* What needs to be done:
Find each line of the material that contains the string "search", matching case, and copy those lines.

─── Supplied data

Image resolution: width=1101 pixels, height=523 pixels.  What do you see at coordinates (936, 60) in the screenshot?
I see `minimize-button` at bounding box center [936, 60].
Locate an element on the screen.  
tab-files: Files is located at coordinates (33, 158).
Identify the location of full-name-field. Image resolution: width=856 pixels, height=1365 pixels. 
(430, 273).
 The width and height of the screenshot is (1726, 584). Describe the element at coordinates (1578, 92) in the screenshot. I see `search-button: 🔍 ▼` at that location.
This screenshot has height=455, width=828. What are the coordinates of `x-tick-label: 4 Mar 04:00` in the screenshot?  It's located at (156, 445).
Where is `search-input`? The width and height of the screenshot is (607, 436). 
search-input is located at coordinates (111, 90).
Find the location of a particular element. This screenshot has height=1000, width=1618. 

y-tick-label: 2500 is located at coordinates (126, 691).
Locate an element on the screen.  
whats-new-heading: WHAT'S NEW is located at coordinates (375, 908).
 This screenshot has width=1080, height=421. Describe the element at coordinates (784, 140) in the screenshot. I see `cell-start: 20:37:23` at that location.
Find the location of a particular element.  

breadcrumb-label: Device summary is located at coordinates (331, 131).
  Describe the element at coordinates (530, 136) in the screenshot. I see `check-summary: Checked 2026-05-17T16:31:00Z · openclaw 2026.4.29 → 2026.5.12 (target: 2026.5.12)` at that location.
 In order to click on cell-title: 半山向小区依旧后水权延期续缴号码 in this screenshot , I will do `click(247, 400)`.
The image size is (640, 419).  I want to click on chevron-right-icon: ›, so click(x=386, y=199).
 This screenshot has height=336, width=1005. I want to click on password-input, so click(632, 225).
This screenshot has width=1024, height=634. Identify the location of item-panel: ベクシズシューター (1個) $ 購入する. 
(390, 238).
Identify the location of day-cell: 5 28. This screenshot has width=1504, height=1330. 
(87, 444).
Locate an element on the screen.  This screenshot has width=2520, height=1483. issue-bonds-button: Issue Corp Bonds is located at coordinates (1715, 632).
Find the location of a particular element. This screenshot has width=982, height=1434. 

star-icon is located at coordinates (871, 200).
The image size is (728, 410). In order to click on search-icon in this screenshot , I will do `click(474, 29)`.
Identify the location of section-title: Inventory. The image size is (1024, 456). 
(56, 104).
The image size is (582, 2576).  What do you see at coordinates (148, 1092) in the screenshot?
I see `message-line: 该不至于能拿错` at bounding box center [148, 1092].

──────

* Solution to this task:
 The width and height of the screenshot is (1726, 584). Describe the element at coordinates (1578, 92) in the screenshot. I see `search-button: 🔍 ▼` at that location.
Where is `search-input`? The width and height of the screenshot is (607, 436). 
search-input is located at coordinates (111, 90).
The image size is (728, 410). In order to click on search-icon in this screenshot , I will do `click(474, 29)`.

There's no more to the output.